• [REQUIREMENT]: Transcribe exactly the line containing "Task: Open Aktionen & Events page" and each line after it, through the end of the entries, with nothing before or after.
DATA PROVIDED START
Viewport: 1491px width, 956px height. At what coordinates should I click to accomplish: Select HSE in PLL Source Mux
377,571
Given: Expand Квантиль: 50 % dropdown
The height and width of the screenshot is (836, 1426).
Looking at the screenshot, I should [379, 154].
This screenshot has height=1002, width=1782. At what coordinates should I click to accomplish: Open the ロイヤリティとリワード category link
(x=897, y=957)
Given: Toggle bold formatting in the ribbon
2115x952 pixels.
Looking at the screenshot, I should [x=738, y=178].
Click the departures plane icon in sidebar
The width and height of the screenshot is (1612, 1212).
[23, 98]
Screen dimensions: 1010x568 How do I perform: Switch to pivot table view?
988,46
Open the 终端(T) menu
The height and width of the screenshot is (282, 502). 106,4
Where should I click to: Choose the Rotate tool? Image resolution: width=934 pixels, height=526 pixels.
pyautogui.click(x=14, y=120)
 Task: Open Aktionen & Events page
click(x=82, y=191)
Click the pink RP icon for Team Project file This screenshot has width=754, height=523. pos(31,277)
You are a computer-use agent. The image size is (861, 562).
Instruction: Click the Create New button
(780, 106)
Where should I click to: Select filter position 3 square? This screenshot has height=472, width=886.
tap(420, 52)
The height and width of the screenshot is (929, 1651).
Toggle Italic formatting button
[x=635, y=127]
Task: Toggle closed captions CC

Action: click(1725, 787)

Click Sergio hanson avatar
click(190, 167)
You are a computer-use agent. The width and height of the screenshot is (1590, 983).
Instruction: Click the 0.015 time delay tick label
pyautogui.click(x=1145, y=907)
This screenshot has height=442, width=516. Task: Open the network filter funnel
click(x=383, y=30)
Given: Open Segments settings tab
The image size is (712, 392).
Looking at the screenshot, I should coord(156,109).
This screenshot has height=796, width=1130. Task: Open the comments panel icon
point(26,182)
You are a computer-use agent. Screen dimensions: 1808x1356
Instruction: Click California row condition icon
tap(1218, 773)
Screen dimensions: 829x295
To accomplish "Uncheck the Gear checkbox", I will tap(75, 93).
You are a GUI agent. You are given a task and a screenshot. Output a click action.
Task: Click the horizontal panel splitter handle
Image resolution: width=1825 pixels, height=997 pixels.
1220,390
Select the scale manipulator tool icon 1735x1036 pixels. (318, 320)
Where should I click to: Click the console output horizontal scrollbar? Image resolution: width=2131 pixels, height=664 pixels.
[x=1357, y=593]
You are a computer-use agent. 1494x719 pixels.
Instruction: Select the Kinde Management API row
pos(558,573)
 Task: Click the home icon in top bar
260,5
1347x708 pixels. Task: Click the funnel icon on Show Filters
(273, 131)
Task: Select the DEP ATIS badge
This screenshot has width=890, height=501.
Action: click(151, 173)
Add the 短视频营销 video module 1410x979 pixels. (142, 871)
DATA PROVIDED END
• [TASK RESPONSE]:
 Task: Open Aktionen & Events page
click(x=82, y=191)
Click the pink RP icon for Team Project file This screenshot has width=754, height=523. pos(31,277)
You are a computer-use agent. The image size is (861, 562).
Instruction: Click the Create New button
(780, 106)
Where should I click to: Select filter position 3 square? This screenshot has height=472, width=886.
tap(420, 52)
The height and width of the screenshot is (929, 1651).
Toggle Italic formatting button
[x=635, y=127]
Task: Toggle closed captions CC

Action: click(1725, 787)

Click Sergio hanson avatar
click(190, 167)
You are a computer-use agent. The width and height of the screenshot is (1590, 983).
Instruction: Click the 0.015 time delay tick label
pyautogui.click(x=1145, y=907)
This screenshot has height=442, width=516. Task: Open the network filter funnel
click(x=383, y=30)
Given: Open Segments settings tab
The image size is (712, 392).
Looking at the screenshot, I should coord(156,109).
This screenshot has height=796, width=1130. Task: Open the comments panel icon
point(26,182)
You are a computer-use agent. Screen dimensions: 1808x1356
Instruction: Click California row condition icon
tap(1218, 773)
Screen dimensions: 829x295
To accomplish "Uncheck the Gear checkbox", I will tap(75, 93).
You are a GUI agent. You are given a task and a screenshot. Output a click action.
Task: Click the horizontal panel splitter handle
Image resolution: width=1825 pixels, height=997 pixels.
1220,390
Select the scale manipulator tool icon 1735x1036 pixels. (318, 320)
Where should I click to: Click the console output horizontal scrollbar? Image resolution: width=2131 pixels, height=664 pixels.
[x=1357, y=593]
You are a computer-use agent. 1494x719 pixels.
Instruction: Select the Kinde Management API row
pos(558,573)
 Task: Click the home icon in top bar
260,5
1347x708 pixels. Task: Click the funnel icon on Show Filters
(273, 131)
Task: Select the DEP ATIS badge
This screenshot has width=890, height=501.
Action: click(151, 173)
Add the 短视频营销 video module 1410x979 pixels. (142, 871)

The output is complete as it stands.